- _ЗАДАНИЕ_
Выведите дословно часть фрагмента текста об авторах и их работах, начиная со слов «Но времени не» и заканчивая словами «мы им нужны.».

И не сами они выдумывают выставки имен. Так заведено и с живописцами-профессионалами.
Это ведь огромный и вечный вопрос — знаменитый автор побеждает или его произведение. Соперничество свирепое. То есть что важнее для публики, подпись или работа. Покупателю и музею, разумеется, важнее первое. Но каждый автор должен стараться победить свое имя: всякий раз, всякий раз.
И потом, кто знает — если бы эта самодеятельность не отходила от мольбертов, то что бы в результате получилось.
Но времени не было, все заняла своя работа… От которой уж точно ни на шаг не отойдешь.
Прелюдия к одному рассказу
Как заметил некто, мужской читатель женского сборника: до чего же они нас ненавидят! И потом умно добавил: потому что мы им нужны.

- _ИСХОДНЫЕ ДАННЫЕ_
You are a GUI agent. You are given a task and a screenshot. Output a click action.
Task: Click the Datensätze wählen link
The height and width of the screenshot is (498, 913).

- _РЕЗУЛЬТАТ_
Но времени не было, все заняла своя работа… От которой уж точно ни на шаг не отойдешь.
Прелюдия к одному рассказу
Как заметил некто, мужской читатель женского сборника: до чего же они нас ненавидят! И потом умно добавил: потому что мы им нужны.